• What is being asked: Output nothing except the lines from the one containing "Task: Click the" through the final line of the data, both included, typed exactly, minus the pictures.
---------------
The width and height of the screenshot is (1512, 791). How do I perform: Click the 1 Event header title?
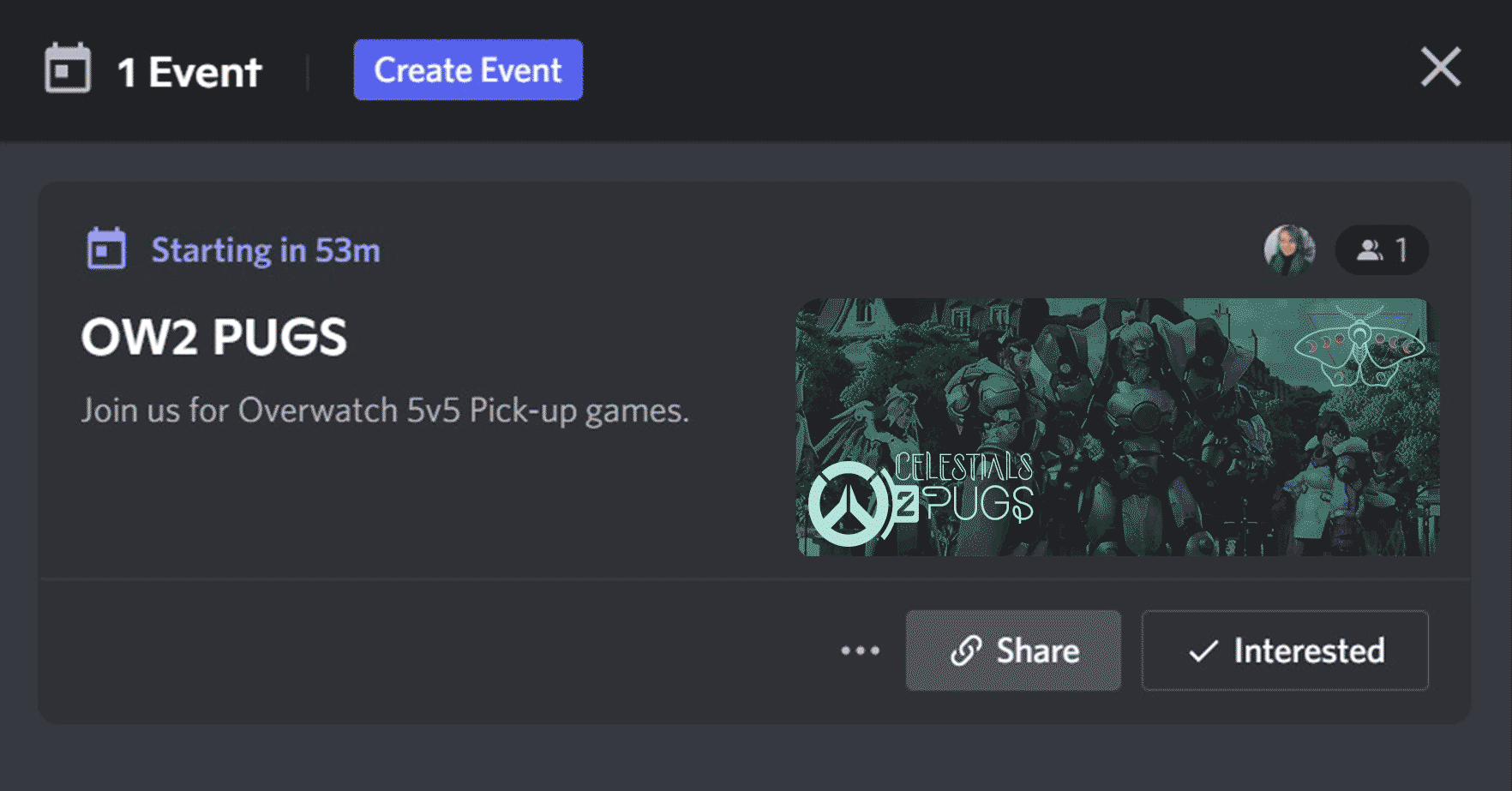click(189, 72)
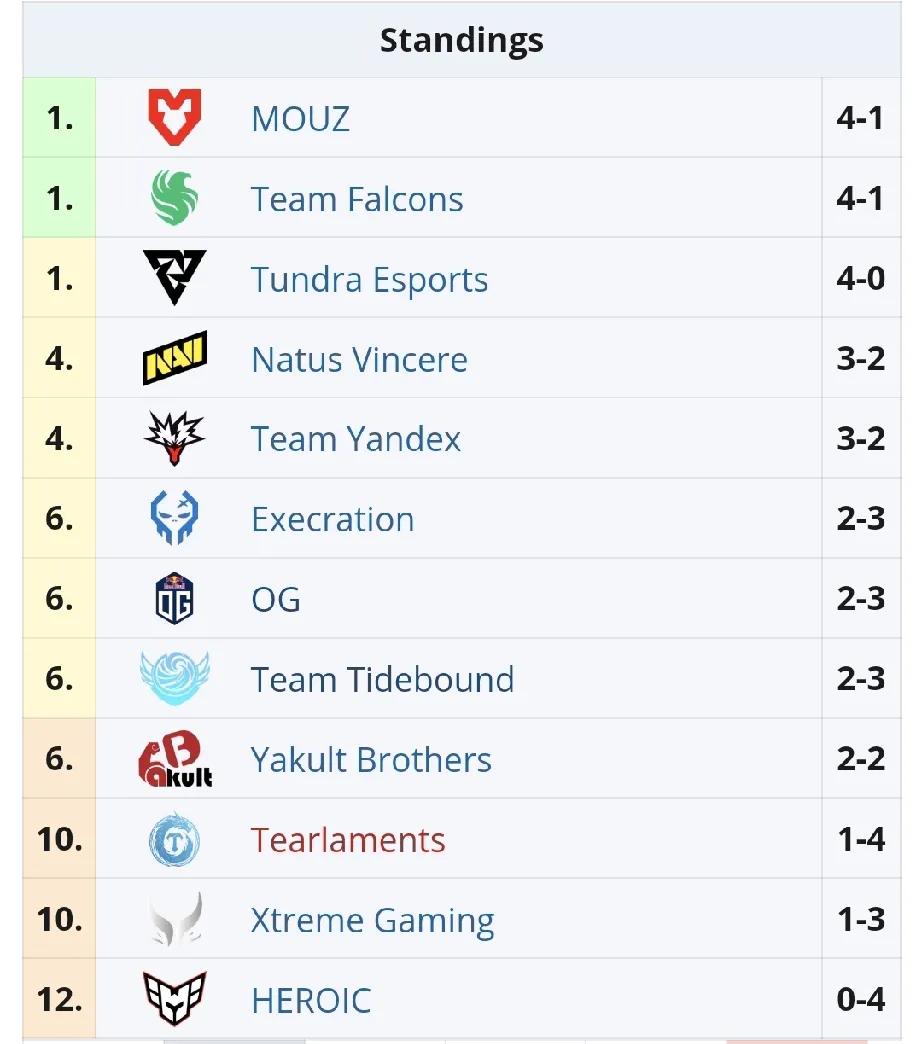Click the Team Yandex logo
922x1044 pixels.
coord(174,439)
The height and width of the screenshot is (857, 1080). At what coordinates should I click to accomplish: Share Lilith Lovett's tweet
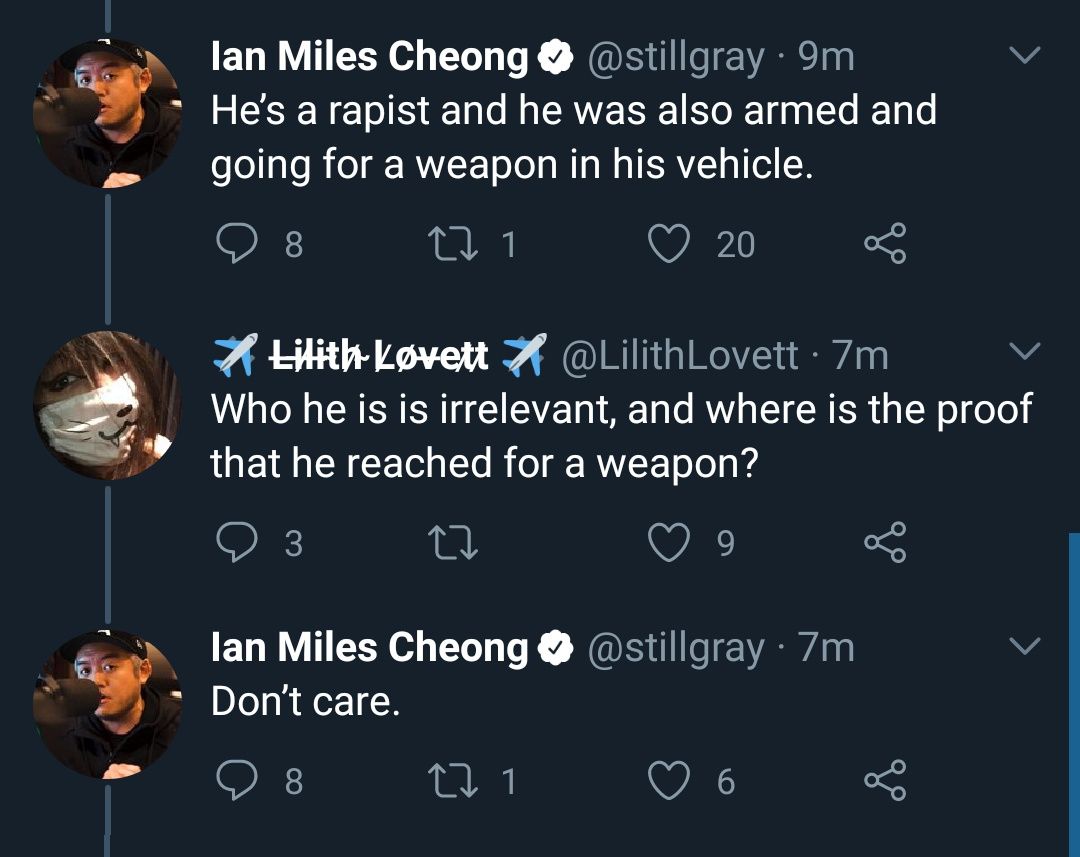pos(884,542)
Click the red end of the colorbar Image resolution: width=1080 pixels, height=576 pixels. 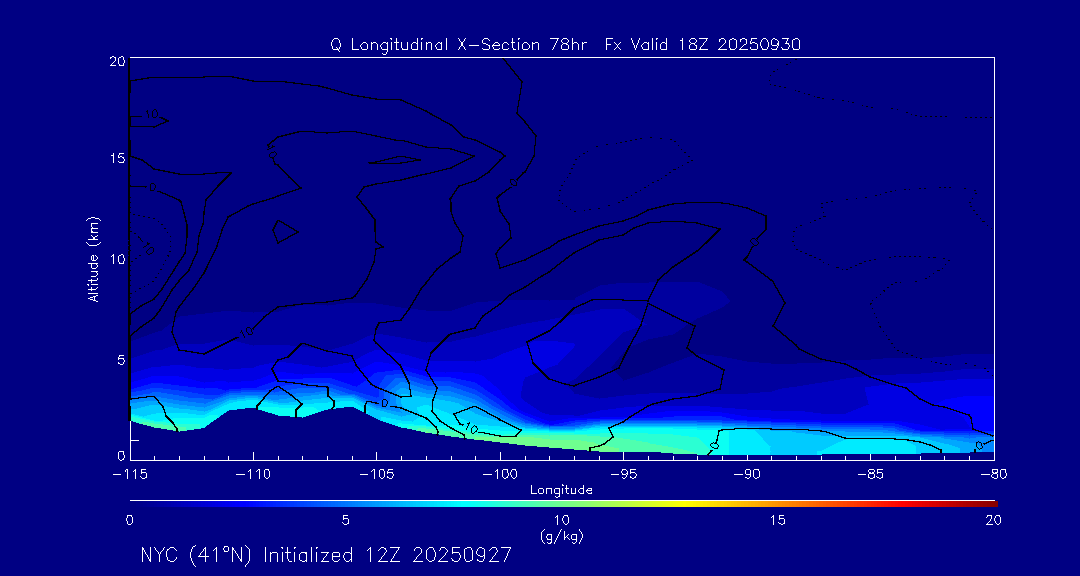click(985, 502)
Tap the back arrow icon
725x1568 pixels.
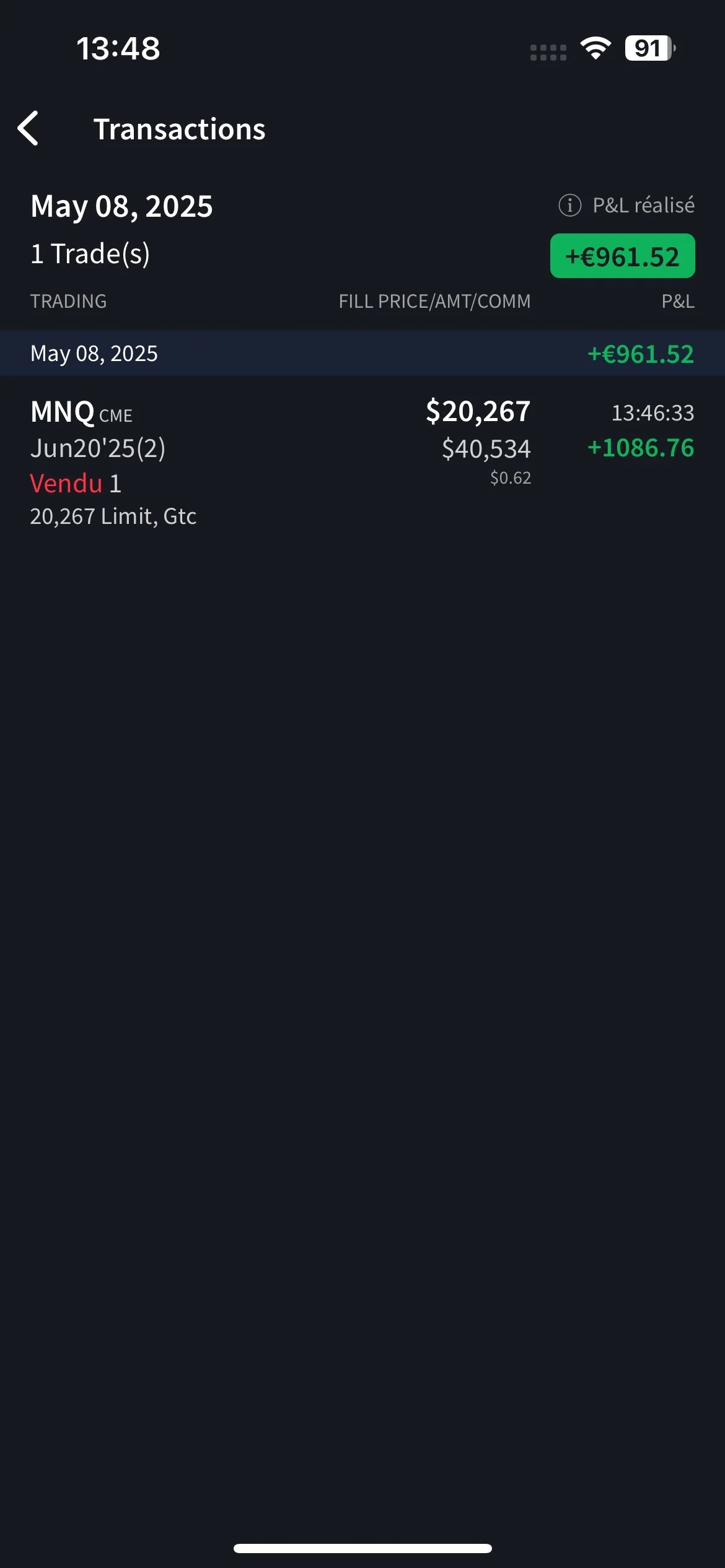click(29, 129)
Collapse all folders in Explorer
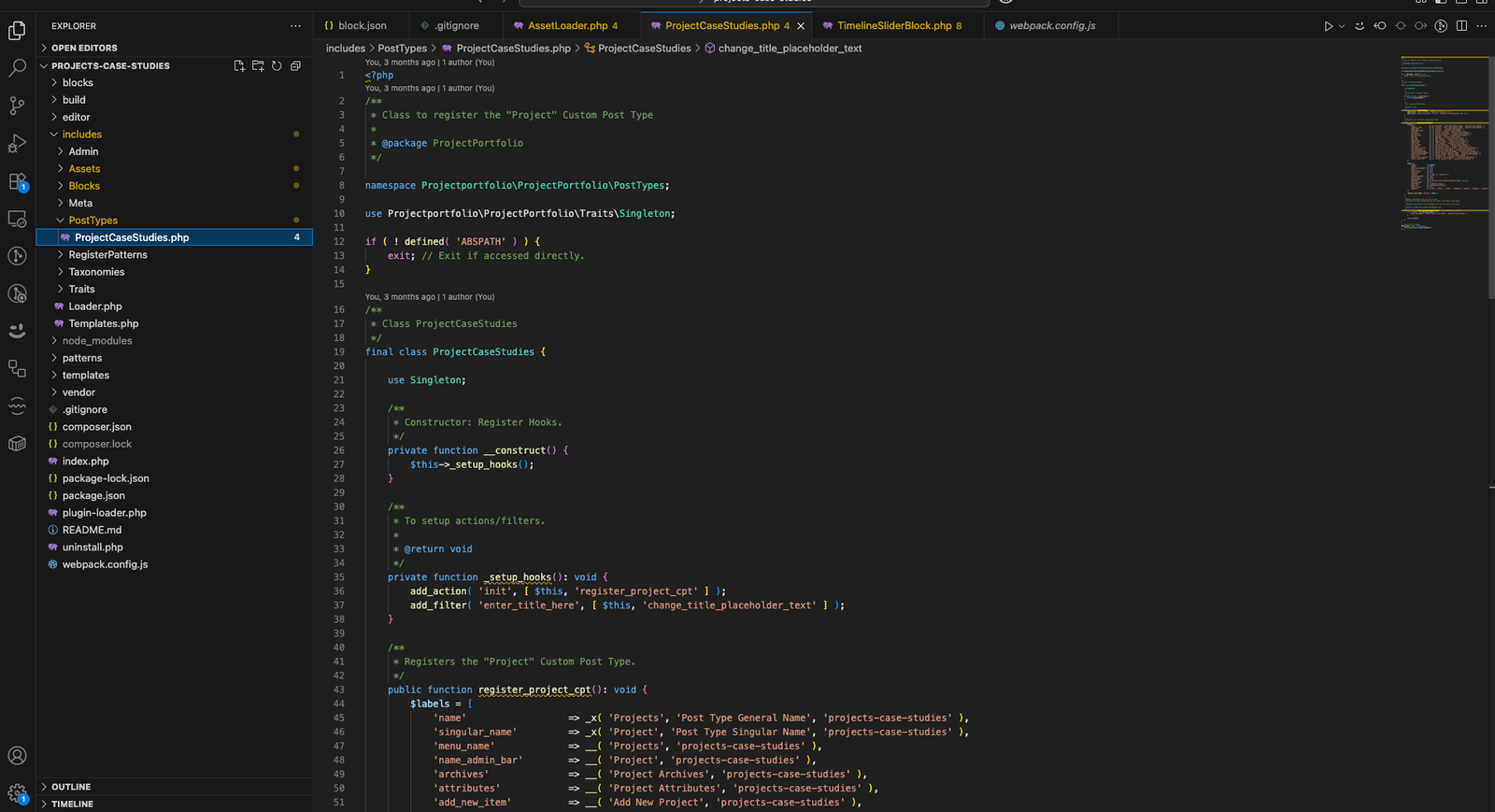 295,66

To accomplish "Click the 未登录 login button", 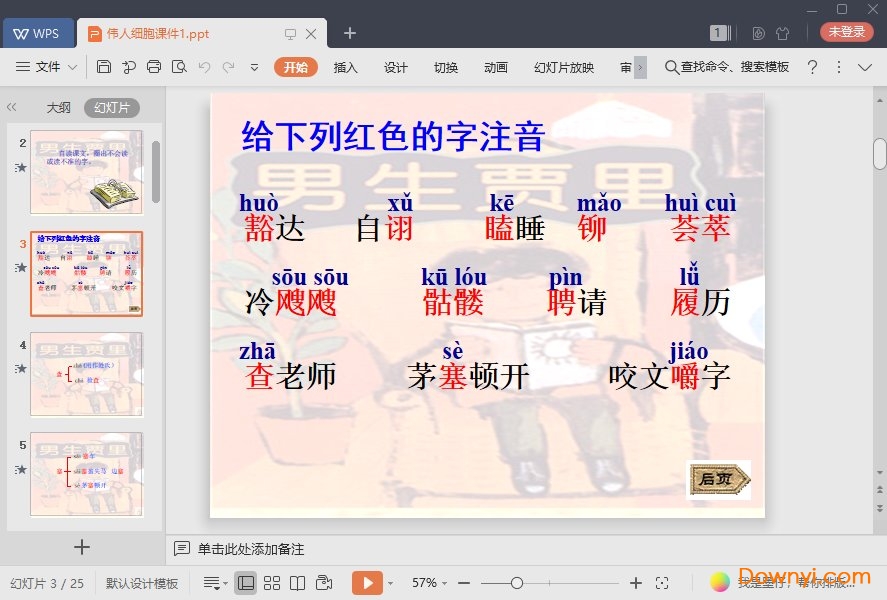I will (846, 32).
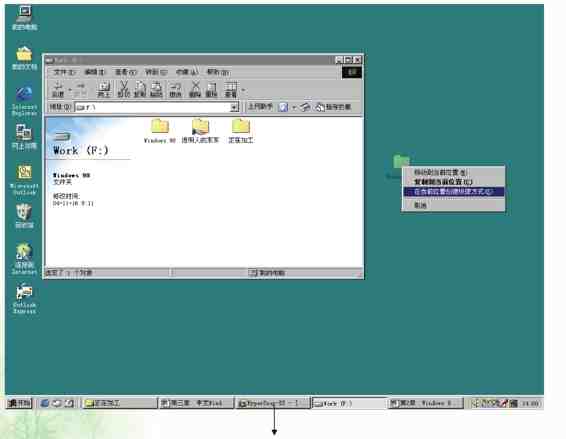Open the File (文件) menu
566x439 pixels.
64,72
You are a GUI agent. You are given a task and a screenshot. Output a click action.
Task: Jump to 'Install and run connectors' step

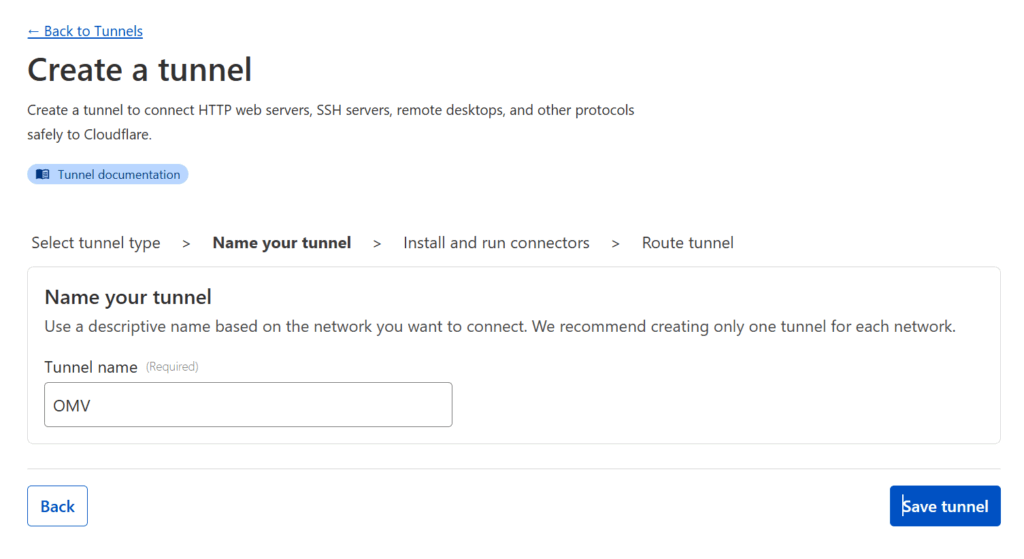pyautogui.click(x=496, y=243)
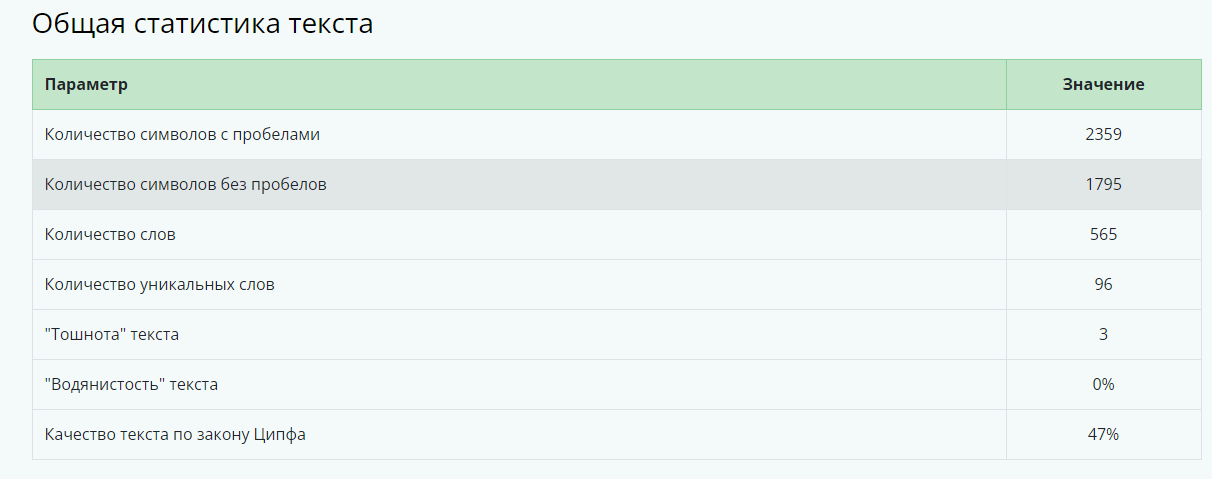Click the "Параметр" column header
The height and width of the screenshot is (479, 1212).
(x=86, y=84)
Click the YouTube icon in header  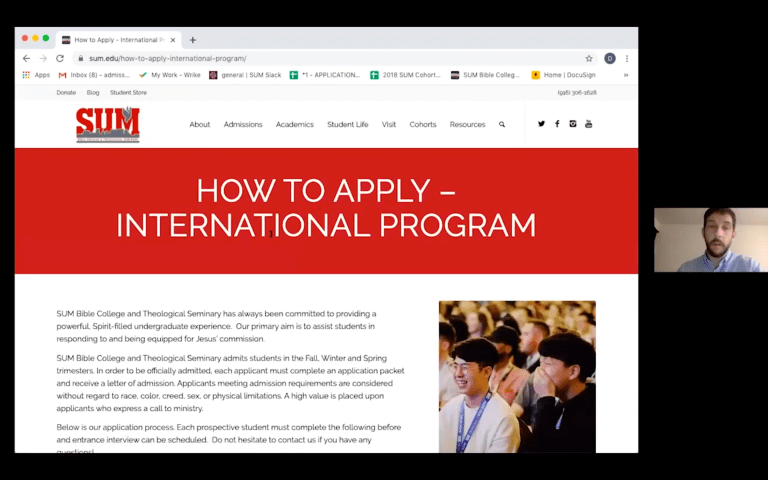pyautogui.click(x=589, y=124)
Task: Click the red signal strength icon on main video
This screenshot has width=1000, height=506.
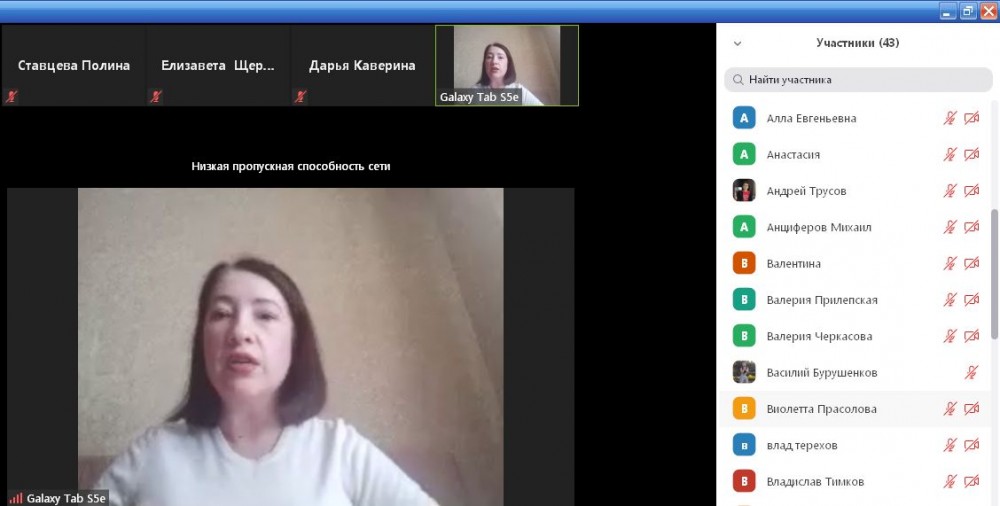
---------------
• Response:
Task: Click the red signal strength icon on main video
This screenshot has width=1000, height=506.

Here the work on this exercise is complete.